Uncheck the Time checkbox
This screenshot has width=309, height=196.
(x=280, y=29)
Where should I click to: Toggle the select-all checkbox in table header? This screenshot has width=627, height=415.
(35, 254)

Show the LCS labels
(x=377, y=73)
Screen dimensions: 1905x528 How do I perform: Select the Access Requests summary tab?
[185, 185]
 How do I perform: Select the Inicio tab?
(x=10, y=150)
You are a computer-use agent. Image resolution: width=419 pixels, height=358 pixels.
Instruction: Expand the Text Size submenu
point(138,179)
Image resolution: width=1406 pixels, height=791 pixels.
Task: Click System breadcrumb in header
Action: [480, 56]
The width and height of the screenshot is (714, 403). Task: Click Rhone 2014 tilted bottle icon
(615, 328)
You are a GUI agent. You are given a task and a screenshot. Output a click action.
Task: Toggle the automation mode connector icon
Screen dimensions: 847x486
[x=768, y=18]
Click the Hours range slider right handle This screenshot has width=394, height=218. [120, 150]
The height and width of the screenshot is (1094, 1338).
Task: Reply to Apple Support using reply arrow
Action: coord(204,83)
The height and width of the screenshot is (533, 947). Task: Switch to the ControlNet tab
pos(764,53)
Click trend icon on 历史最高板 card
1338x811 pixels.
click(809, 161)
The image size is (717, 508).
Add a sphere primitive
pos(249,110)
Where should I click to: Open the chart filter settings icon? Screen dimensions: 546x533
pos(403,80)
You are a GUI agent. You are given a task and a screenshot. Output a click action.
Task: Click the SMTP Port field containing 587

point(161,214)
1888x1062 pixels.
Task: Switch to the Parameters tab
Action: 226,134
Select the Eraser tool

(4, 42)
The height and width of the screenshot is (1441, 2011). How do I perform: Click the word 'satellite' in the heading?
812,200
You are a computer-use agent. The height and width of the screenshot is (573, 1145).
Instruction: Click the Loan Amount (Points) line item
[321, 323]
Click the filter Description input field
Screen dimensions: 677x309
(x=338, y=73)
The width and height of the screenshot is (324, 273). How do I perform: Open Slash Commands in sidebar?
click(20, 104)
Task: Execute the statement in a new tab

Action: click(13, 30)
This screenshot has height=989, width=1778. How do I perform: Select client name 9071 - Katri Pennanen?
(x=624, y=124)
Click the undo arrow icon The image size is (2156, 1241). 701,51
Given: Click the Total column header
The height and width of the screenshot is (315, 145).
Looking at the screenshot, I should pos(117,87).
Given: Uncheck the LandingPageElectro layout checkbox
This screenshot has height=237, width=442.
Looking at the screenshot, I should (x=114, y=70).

※ ※ ※

### Set exercise
Format every line of the data above as a numbered list, leaving out the blank lines.

### Answer to the exercise
1. Uncheck the Time checkbox
2. This screenshot has width=309, height=196.
3. (x=280, y=29)
4. Where should I click to: Toggle the select-all checkbox in table header? This screenshot has width=627, height=415.
5. (35, 254)
6. Show the LCS labels
7. (x=377, y=73)
8. Screen dimensions: 1905x528 How do I perform: Select the Access Requests summary tab?
9. [185, 185]
10.  How do I perform: Select the Inicio tab?
11. (x=10, y=150)
12. You are a computer-use agent. Image resolution: width=419 pixels, height=358 pixels.
13. Instruction: Expand the Text Size submenu
14. point(138,179)
15. Image resolution: width=1406 pixels, height=791 pixels.
16. Task: Click System breadcrumb in header
17. Action: [480, 56]
18. The width and height of the screenshot is (714, 403). Task: Click Rhone 2014 tilted bottle icon
19. (615, 328)
20. You are a GUI agent. You are given a task and a screenshot. Output a click action.
21. Task: Toggle the automation mode connector icon
22. Screen dimensions: 847x486
23. [x=768, y=18]
24. Click the Hours range slider right handle This screenshot has width=394, height=218. [120, 150]
25. The height and width of the screenshot is (1094, 1338).
26. Task: Reply to Apple Support using reply arrow
27. Action: coord(204,83)
28. The height and width of the screenshot is (533, 947). Task: Switch to the ControlNet tab
29. pos(764,53)
30. Click trend icon on 历史最高板 card
31. 1338x811 pixels.
32. click(809, 161)
33. The image size is (717, 508).
34. Add a sphere primitive
35. pos(249,110)
36. Where should I click to: Open the chart filter settings icon? Screen dimensions: 546x533
37. pos(403,80)
38. You are a GUI agent. You are given a task and a screenshot. Output a click action.
39. Task: Click the SMTP Port field containing 587
40. point(161,214)
41. 1888x1062 pixels.
42. Task: Switch to the Parameters tab
43. Action: 226,134
44. Select the Eraser tool
45. (4, 42)
46. The height and width of the screenshot is (1441, 2011). How do I perform: Click the word 'satellite' in the heading?
47. 812,200
48. You are a computer-use agent. The height and width of the screenshot is (573, 1145).
49. Instruction: Click the Loan Amount (Points) line item
50. [321, 323]
51. Click the filter Description input field
52. Screen dimensions: 677x309
53. (x=338, y=73)
54. The width and height of the screenshot is (324, 273). How do I perform: Open Slash Commands in sidebar?
55. click(20, 104)
56. Task: Execute the statement in a new tab
57. Action: click(13, 30)
58. This screenshot has height=989, width=1778. How do I perform: Select client name 9071 - Katri Pennanen?
59. (x=624, y=124)
60. Click the undo arrow icon The image size is (2156, 1241). 701,51
61. Given: Click the Total column header
62. The height and width of the screenshot is (315, 145).
63. Looking at the screenshot, I should pos(117,87).
64. Given: Uncheck the LandingPageElectro layout checkbox
65. This screenshot has height=237, width=442.
66. Looking at the screenshot, I should (x=114, y=70).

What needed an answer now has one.